Otra opción es sujetar el mango con tres dedos –meñique, anular y medio- de tu mano hábil. Mientras, el índice y el pulgar sujetan la hoja del cuchillo uno por cada lado de la misma, justo al lado del punto donde se unen hoja y mango, pero lejos del filo (cerca de la espina, por tanto).

“Conduciendo” el alimento para el corte

Si la mano dominante sostiene el cuchillo, la otra mano dirigirá el alimento para el corte. Para evitar hacerte daño o cortarte en los dedos, curva éstos a modo de garra al agarrar el alimento, de modo que sea la uña en posición vertical la que se encuentre con el cuchillo, minimizando en mucho el riesgo de corte.

Técnicas de corte para un chef

Trocear y cortar en rodajas o lonchas son las técnicas más habituales en la cocina. Una vez que tienes el cuchillo, su pareja ideal es una buena tabla de cocina sobre la que cortar (para proteger tanto el cuchillo como la superficie de la cocina –además de tus dedos, pues evitará que el cuchillo resbale-).

Cortar en rodajas

El filo de un cuchillo cebollero es ligeramente curvo. Esto posibilita que se pueda balancear sobre su “barriga”, para facilitar la precisión en el corte. Manteniendo la punta del cuchillo en contacto con la tabla, ejerce presión con la mano que sujeta el cuchillo.
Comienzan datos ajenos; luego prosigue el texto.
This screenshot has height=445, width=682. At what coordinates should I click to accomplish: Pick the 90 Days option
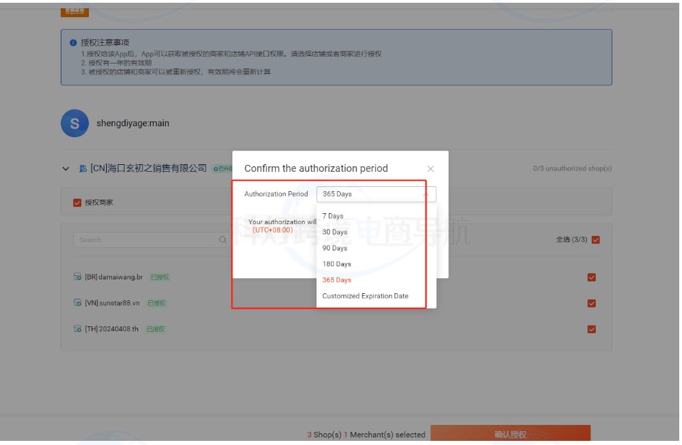[334, 248]
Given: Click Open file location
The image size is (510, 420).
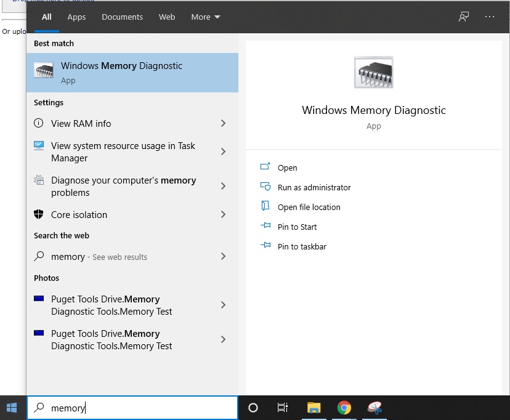Looking at the screenshot, I should tap(309, 208).
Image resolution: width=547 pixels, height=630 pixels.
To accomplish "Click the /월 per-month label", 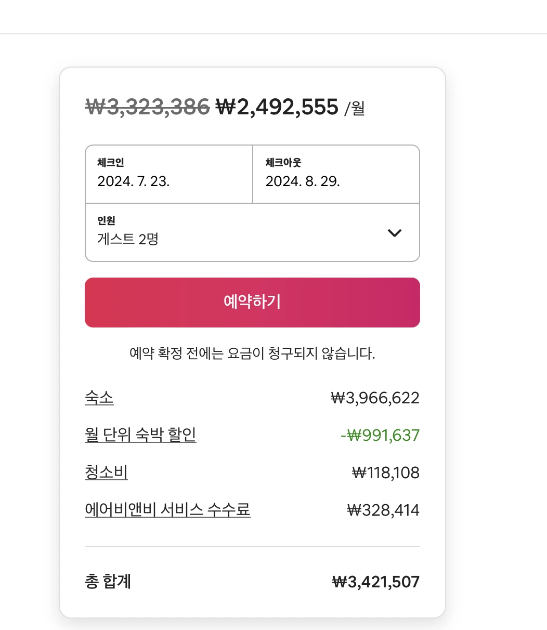I will (x=355, y=109).
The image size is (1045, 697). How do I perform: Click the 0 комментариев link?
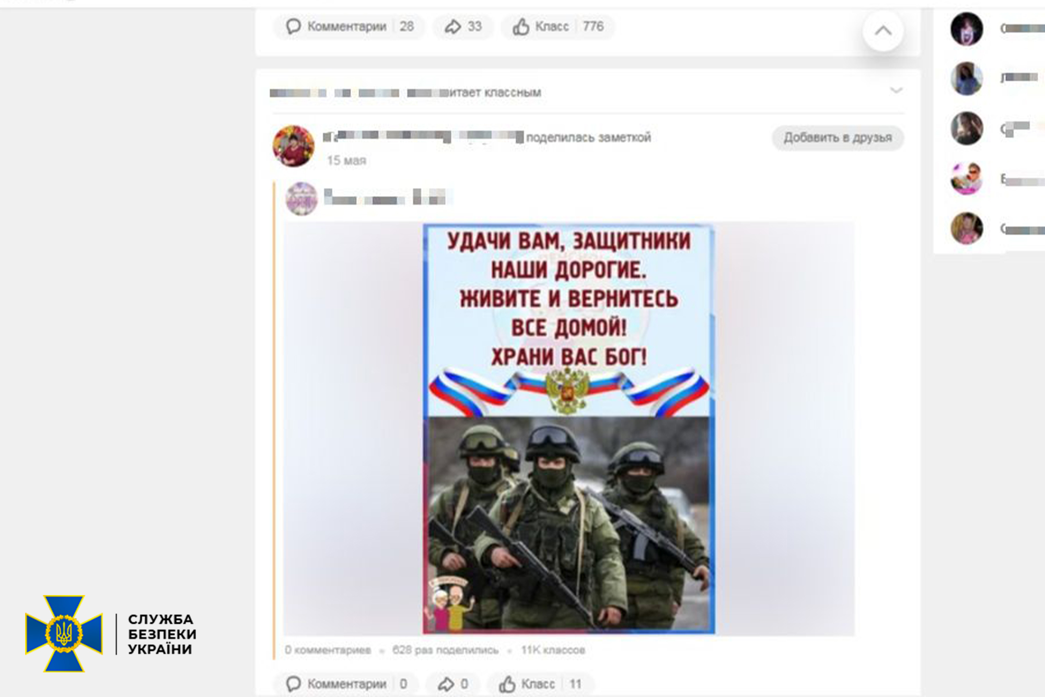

El balanceo resultante sobre el alimento a cortar nos ayudará a obtener un buen resultado. Este movimiento es ideal para cortar los alimentos en rodajas o lonchas.

Trocear

Para trocear vegetales o hierbas aromáticas, necesitarás un cuchillo bien afilado que corte finamente, sin destrozar el producto.

¿Cómo? Sobre una superficie lisa y estable, efectuaremos el siguiente movimiento: en lugar de mantener la punta siempre apoyada sobre la tabla –como en la técnica anterior-, el cuchillo se mueve en perpendicular a la superficie. Es decir, con el cuchillo recto, ejercemos presión sobre el alimento para cortarlo de manera vertical. La mano que no sostiene el cuchillo, sujeta el alimento con los dedos en garra, para evitar cortes.

Trocear finamente

Especialmente para las hierbas o alimentos que necesitemos trocear muy finamente, podemos jugar con ambas manos. Con tu mano hábil, sujeta la parte del mango como indicamos más arriba. La mano que normalmente sujetaría el alimento se sitúa sobre la espina del cuchillo, pero en la zona más cercana a la punta (siempre en el lado opuesto al filo, claro). Alternativamente, ejerce presión con una u otra mano, provocando en el cuchillo un movimiento de balanceo. De vez en cuando, vuelve a juntar en un montoncito los trozos, para poder continuar con el corte, pues el movimiento del cuchillo hará que se desperdiguen por la tabla.